Scientific classification
- Kingdom: Animalia
- Phylum: Arthropoda
- Clade: Pancrustacea
- Class: Insecta
- Order: Lepidoptera
- Family: Lycaenidae
- Genus: Callophrys
- Species: C. augustinus
- Binomial name: Callophrys augustinus (Westwood, 1852)
- Synonyms: Thecla augustus Kirby, 1837 (preocc. Fabricius, 1793); Thecla augustinus Westwood, 1852 (Replacement name); Incisalia augustinus (Westwood, 1852); Deciduphagus augustinus (Westwood, 1852); Thecla iroides Boisduval, 1852; Thecla iroides var. immaculata Cockle, 1910 (preocc. Fuchs, 1891); Incisalia iroides(Boisduval, 1852);

= Callophrys augustinus =

- Authority: (Westwood, 1852)
- Conservation status: G5
- Synonyms: Thecla augustus Kirby, 1837 (preocc. Fabricius, 1793), Thecla augustinus Westwood, 1852 (Replacement name), Incisalia augustinus (Westwood, 1852), Deciduphagus augustinus (Westwood, 1852), Thecla iroides Boisduval, 1852, Thecla iroides var. immaculata Cockle, 1910 (preocc. Fuchs, 1891), Incisalia iroides(Boisduval, 1852)

Species of butterfly

Callophrys augustinus, the brown elfin, is a species of butterfly of the family Lycaenidae, found from Alaska to northern Mexico.

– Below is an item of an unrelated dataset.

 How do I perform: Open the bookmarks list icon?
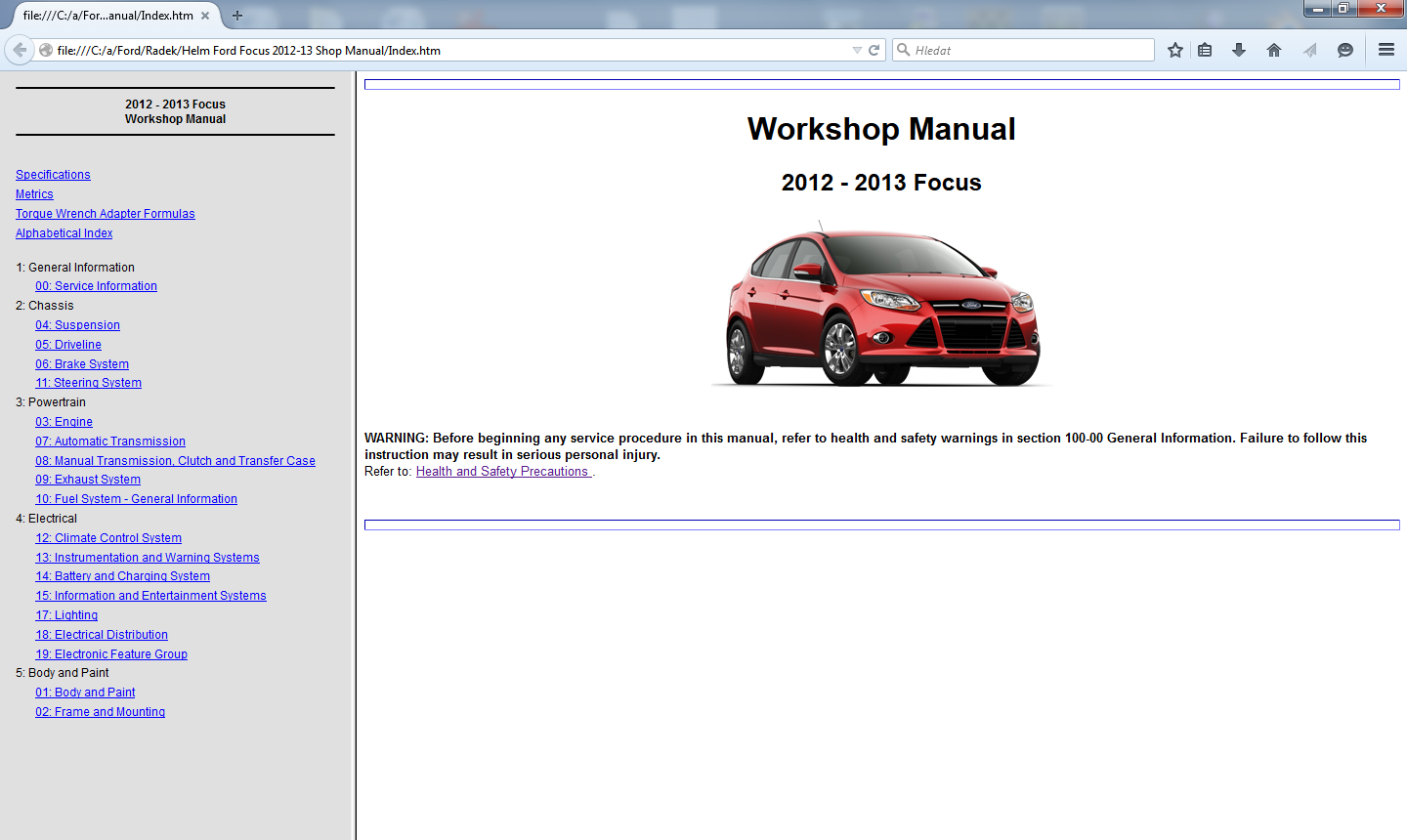(1205, 50)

One of its subspecies, C. augustinus iroides, is known as the western elfin.

== Taxonomy ==
This species was first collected by John Richardson in 1827. The specific epithet, augustinus, was chosen in honor of Inuit interpreter Tatannuaq, who was also known as Augustus.

=== Subspecies ===
- Callophrys augustinus annettae (dos Passos, 1943) – USA (New Mexico)
- Callophrys augustinus augustinus (Westwood, 1852) – Canada
- Callophrys augustinus concava Austin, 1998 – USA (Nevada)
- Callophrys augustinus croesioides (Scudder, 1876) – Canada
- Callophrys augustinus helenae (dos Passos, 1943) – – Canada (Newfoundland)
- Callophrys augustinus iroides (Boisduval, 1852) – Canada (British Columbia) to USA (California) and Mexico (Baja California).

== Distribution ==
It is found from Newfoundland north and west through the northern United States and the prairie provinces to Alaska. To the south it ranges in Appalachian Mountains to northern Georgia and northern Alabama, further south through the western mountains to northern Baja California in Mexico.

== Ecology ==
The larvae feed on Ericaceae species, including Vaccinium vacillans and Ledum groenlandicum in the east. They feed on a wide variety of plants in the west, including Arbutus and Cuscuta species. They feed on the flowers and fruits of their host plant.

Pupation takes place in the litter at the base of the host plant. Hibernation takes place in the pupal stage.

The adult's wingspan is 22–29 mm. Adults are on wing from early May to early June in one generation. They feed on flower nectar from various species, including Vaccinium, Sanicula arctopoides, Lindera, Salix, Barbarea and Prunus americana.